→ Given text
==============================

Bob Seely
Main Page: Bob Seely (Conservative - Isle of Wight)Department Debates - View all Bob Seely's debates with the Department for Transport
(4 years, 8 months ago)
Commons ChamberThe right hon. Lady makes an excellent point, as ever. The reality is that, because of social distancing, it might well be desirable to have more space between people so that they can keep some distance. Yes, that absolutely needs to be taken into account as we consider the timetabling.
We will get through this crisis together as a nation. Working in this great national effort, we will ensure that we come through on the other side and provide hope for all our citizens. The Budget shows that we are serious about the pledges we have made and about the trust that the electorate put in us only three months ago. We intend to deliver on those infrastructure pledges.
The Department for Transport has already been working hard to deliver on those pledges. For example, in recent weeks we have taken decisive action to improve journeys for millions of Northern rail commuters by putting the franchise into the operator of last resort. We have announced plans to extend discounted train travel to more than 830,000 veterans. The Minister of State, my hon. Friend the Member for Daventry (Chris Heaton-Harris), has kickstarted work on reversing the Beeching cuts, which have so blighted the nation in decades past and prevented people from being interconnected. In January we announced the preferred route for the east-west rail link that will connect Oxford and Cambridge, which will increase access to jobs and make it easier and cheaper to travel, creating a region that has been dubbed the UK’s silicon valley. We are not only making journeys more efficient and easier; we are also making them cleaner. We are consulting on bringing forward the end of fossil fuel cars and vans to 2035, or earlier if practical. We are taking enormous steps forward.

==============================

→ Required task 1
Recast the records from the line containing "will click(x=126, y=420)." through the end of the records, inclusive, as a Markdown table with the columns Row and Line, leaving out blank lines.

→ Data section
==============================

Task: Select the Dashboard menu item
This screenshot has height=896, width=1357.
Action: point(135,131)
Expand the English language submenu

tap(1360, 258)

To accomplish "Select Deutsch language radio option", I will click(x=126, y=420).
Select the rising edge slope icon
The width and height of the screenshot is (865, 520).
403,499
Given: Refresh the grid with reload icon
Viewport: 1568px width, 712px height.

==============================

→ Required task 2
Summarize the Commons transport speech in two sentences.

→ Full output 1
| Row | Line |
|---|---|
| 1 | To accomplish "Select Deutsch language radio option", I will click(x=126, y=420). |
| 2 | Select the rising edge slope icon |
| 3 | The width and height of the screenshot is (865, 520). |
| 4 | 403,499 |
| 5 | Given: Refresh the grid with reload icon |
| 6 | Viewport: 1568px width, 712px height. |

→ Full output 2
The speaker agrees that social distancing may call for more space between people, which must be taken into account in timetabling, and says the nation will get through the crisis together while the Budget shows the government intends to deliver its infrastructure pledges. As examples of the Department for Transport's work, the speaker cites putting the Northern rail franchise into the operator of last resort, extending discounted train travel to more than 830,000 veterans, starting work on reversing the Beeching cuts, announcing the preferred route for the Oxford–Cambridge east-west rail link, and consulting on bringing forward the end of fossil fuel cars and vans to 2035.